The most glaring contradiction arises when considering accreditation’s role in gatekeeping enormous federal aid programs. The Federal Student Aid program under Title IV was responsible for around $120 billion this year alone. To lack accreditation is to lack access to extremely lucrative federal funding. As such, colleges exert their influence over the accreditation process in any way they can. Strikingly, their collusion is the least bit covert; a 2016 Manhattan Institute study found that of the 332 commissioners that sit on the nation’s 15 accrediting agencies, 221 were employed at an institution they were tasked with accrediting. Accreditation cannot, and will not, regulate the institutions that stand to benefit from it.
Even more concerning is the colleges against which accreditors (seldom) take action. A 2014 Government Accountability Office report detailed that accreditors were much more likely to issue probation or sanctions to institutions that were financially weaker. On the other hand, they were no more likely to sanction schools if they had weaker student outcomes than those with stronger student outcomes. This is all to say that the financial state of an IHE is far more important to accreditors than the outcomes of its students. To this end, for-profit institutions have an incentive to perpetuate their well-documented predatory recruitment tactics and over-spending on advertising. If they stay profitable, they remain accredited.
Institutional Reform
The poor track-record of for-profit colleges has recently come to the forefront of educational policy issues. During an administration that has unequivocally betrayed the trust of students, Education Secretary Betsy Devos’ deregulatory regime has eroded the palatability of the institutions she wished to promote. Even in their failures, she refused to offer loan forgiveness to students that attended for-profit Corinthian Colleges. Corinthian was shuttered after an Obama-era rule prevented institutions from receiving Federal funding if they couldn’t prove “gainful employment” for their graduates, a rule she later repealed.
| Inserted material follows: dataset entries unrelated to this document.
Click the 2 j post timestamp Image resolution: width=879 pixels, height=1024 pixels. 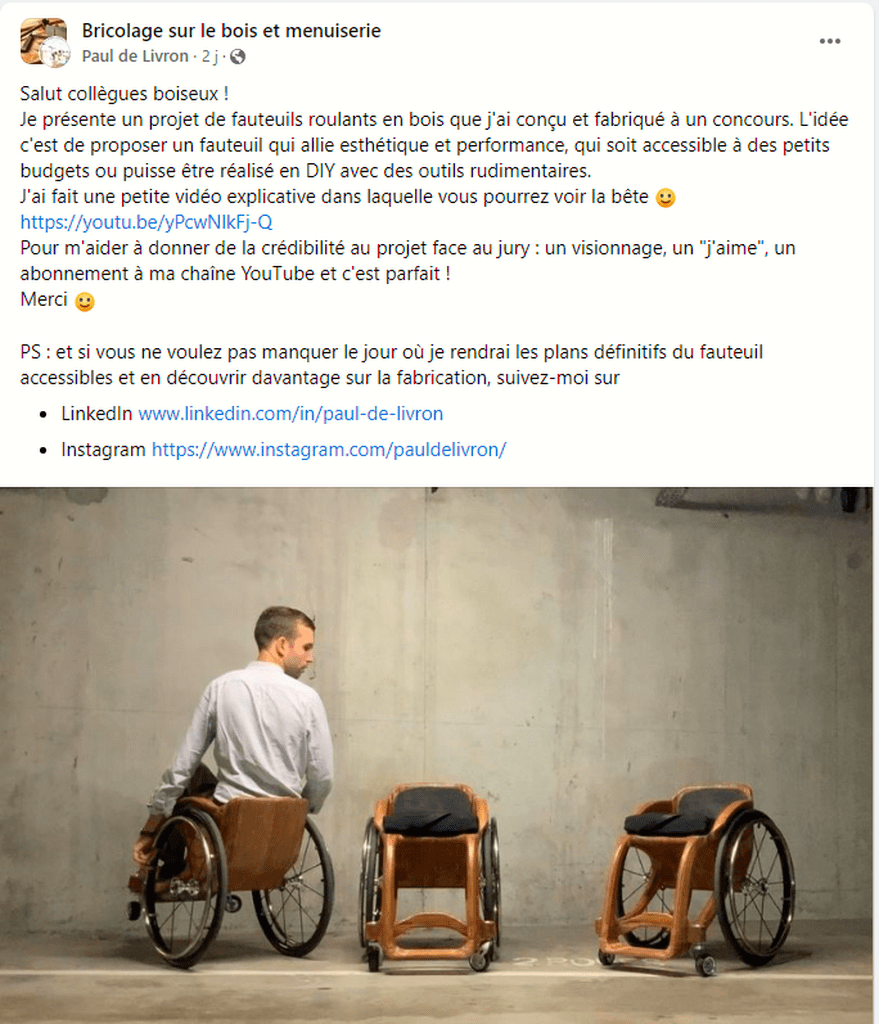click(x=210, y=56)
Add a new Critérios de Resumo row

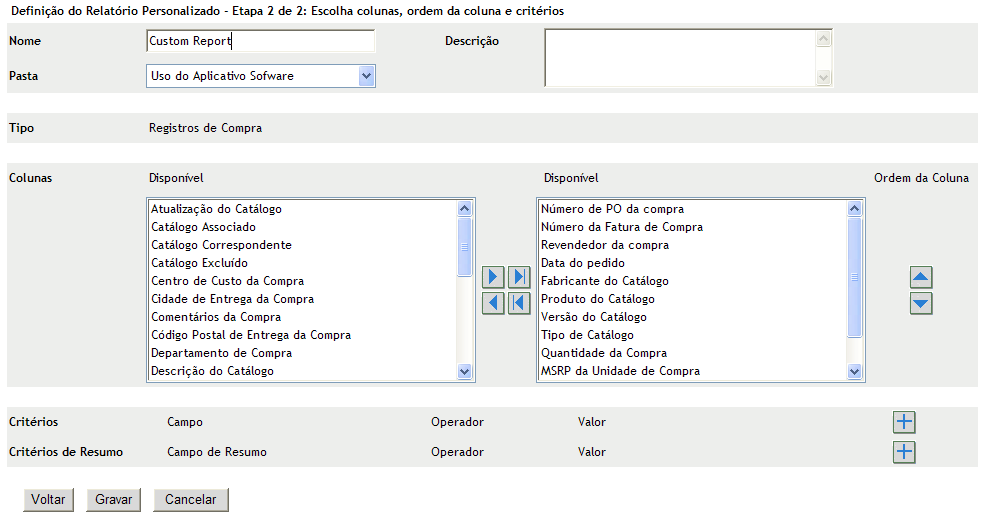click(904, 451)
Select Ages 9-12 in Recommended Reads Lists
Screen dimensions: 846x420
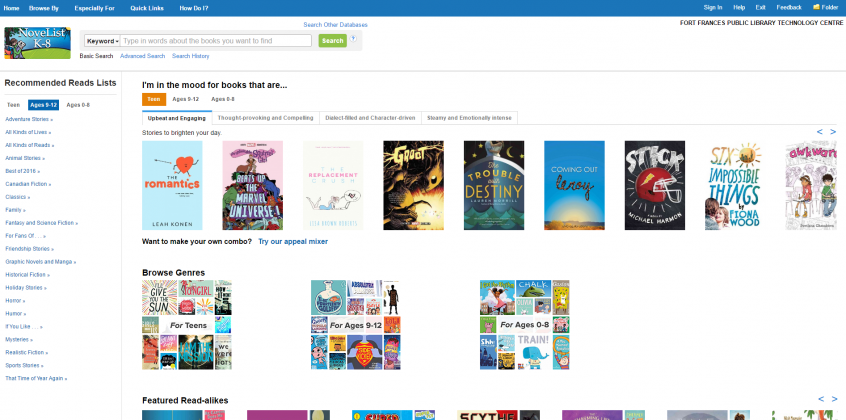coord(43,105)
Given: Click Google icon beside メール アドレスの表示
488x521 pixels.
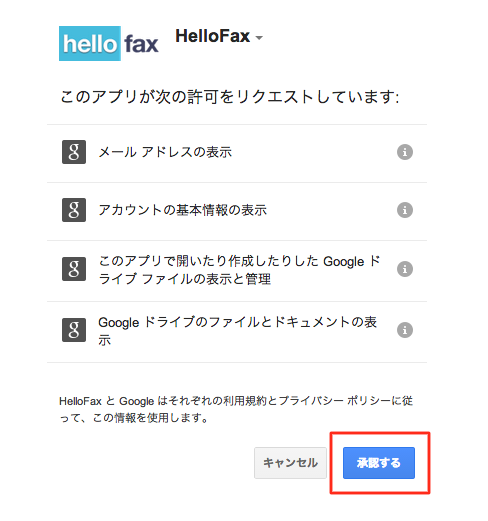Looking at the screenshot, I should [x=74, y=152].
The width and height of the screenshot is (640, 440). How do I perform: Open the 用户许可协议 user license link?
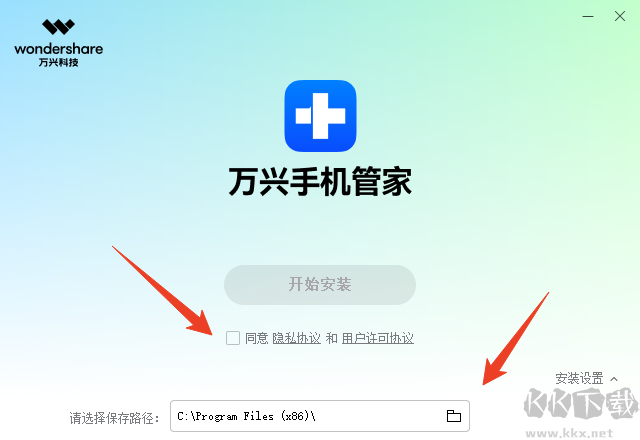pyautogui.click(x=378, y=338)
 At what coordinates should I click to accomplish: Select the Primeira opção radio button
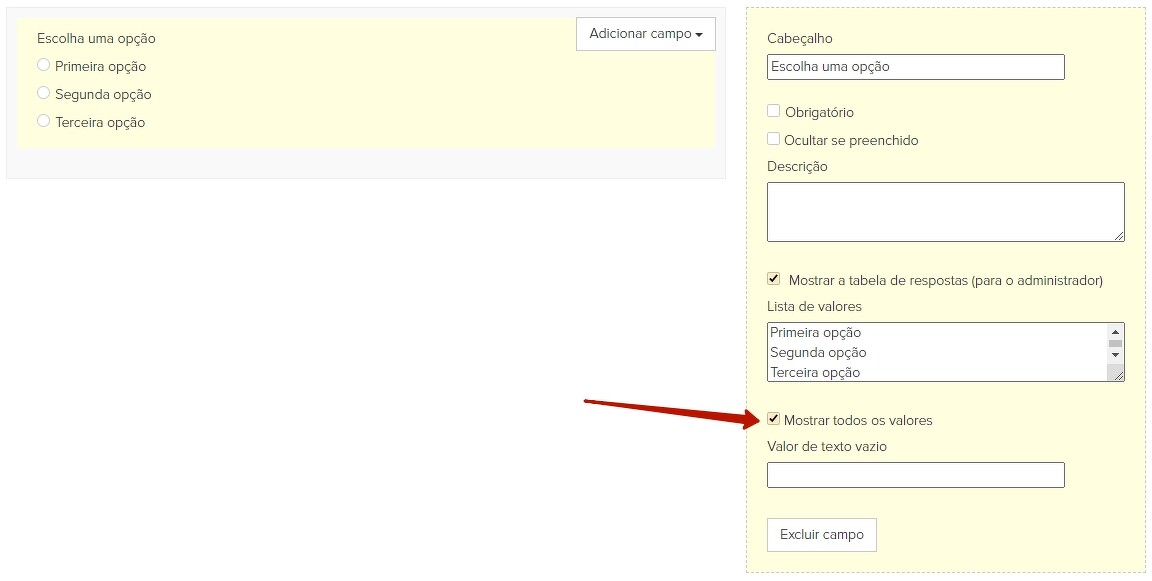(x=43, y=65)
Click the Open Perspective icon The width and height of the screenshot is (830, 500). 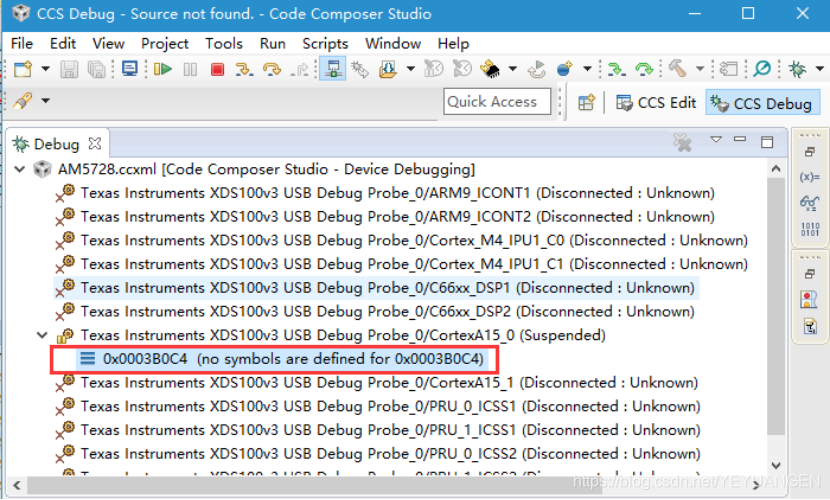pos(587,102)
As for accreditation, she has taken divergent approaches. She appeared to care not that her Education Department continued to give federal funding to a for-profit institution after it both lost accreditation, and failed to inform its students. But she hasn’t completely disregarded accreditation, either. Her department saved an accrediting agency that accredited the likes of ITT Tech, Corinthian Colleges, and even an institution with no students or staff. While the inherent contradictions within accreditation are no fault of her own, Secretary Devos has failed to maintain any substantive check on accreditors, or due diligence of her own. The results speak for themselves.
Thankfully though, these regulatory failures have been matched with equal calls for reform. In July of this year, then-Senator Kamala Harris issued a joint statement with fellow Senate Democrats opposing a bailout of for-profit colleges and calling for more regulation. With the election of Joe Biden and Kamala Harris, these demands are much more likely to come to fruition. It’s unclear if this would mean anything for accreditation — some have suggested sweeping reforms like breaking the current regional monopoly or a phased system of accreditation — but it is a logical way for Joe Biden to fulfill his promise to “stop for-profit education programs from profiteering off of students.” Clearly, the regulators must be regulated. There is much to be learned from these past four years, and equally as much to be done.